Why Evidence Ratings Matter
The peptide space is saturated with marketing that misrepresents evidence quality. Compounds with a single rodent study are sold with the same confidence as FDA-approved drugs with Phase III RCT data. This conflation is dangerous.
Ercle’s evidence ratings exist to give practitioners and patients a fast, honest signal about the actual evidence quality — not the marketing narrative.
Our Four-Tier System
Strong Evidence
Criteria: Multiple Phase III RCTs with peer-reviewed results; consistent effects across independent research groups; FDA approval or equivalent national regulatory approval
Examples: Semaglutide (STEP trial program), Thymosin Alpha-1 (approved in 35 countries), Tirzepatide (SURMOUNT/SURPASS programs), PT-141/Bremelanotide (RECONNECT program)
Moderate Evidence
Criteria: Phase II RCTs or multiple Phase I/II human studies with consistent results; strong mechanistic data supported by human pharmacokinetic studies; independent replication from at least two research groups
Examples: BPC-157 (strong animal evidence + Phase II IBD work), GHK-Cu (multiple peer-reviewed topical RCTs), Semax (Russian RCTs with independent publication), SS-31 (Phase II EMPOWER-HF)
Preliminary Evidence
Criteria: Animal models with consistent results; limited human data (case series, single studies); mechanistically plausible but not yet confirmed in adequate human trials; single-source research (e.g., only one research group)
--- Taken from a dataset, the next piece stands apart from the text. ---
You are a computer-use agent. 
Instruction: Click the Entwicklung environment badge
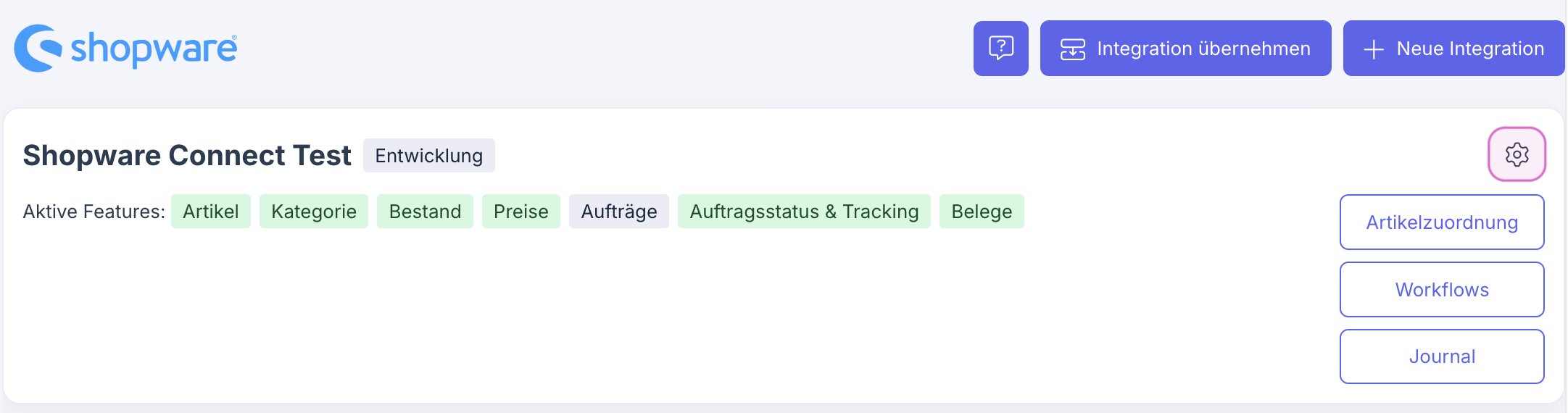[x=428, y=156]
Examples: Epithalon (single Russian research group), MOTS-c (animal models only), Dihexa (animal models; human data absent), most Russian bioregulator peptides
Insufficient Evidence
Criteria: Single animal study or in vitro only; no human data; contradictory findings across studies; theoretical mechanism without experimental validation
Examples: P21 (single rodent study), most newly synthesized compounds without adequate preclinical characterization
What We Don’t Rate On
We do NOT adjust evidence ratings for:
- Anecdotal reports or community testimonials
- Vendor claims or manufacturer studies without peer review
- Biological plausibility alone (mechanistically interesting ≠ evidence-based)
- Popularity in performance enhancement communities
Update Frequency
Evidence ratings are reviewed annually at minimum. When significant new studies publish, we update on a rolling basis. The “Last Reviewed” date on each entry reflects when we last assessed the evidence.
Our Conflicts Policy
Ercle accepts no compensation from peptide vendors or compounding pharmacies for any content. Our advertising policy (see Advertise page) explicitly prohibits editorial influence. Evidence ratings are independent of commercial relationships.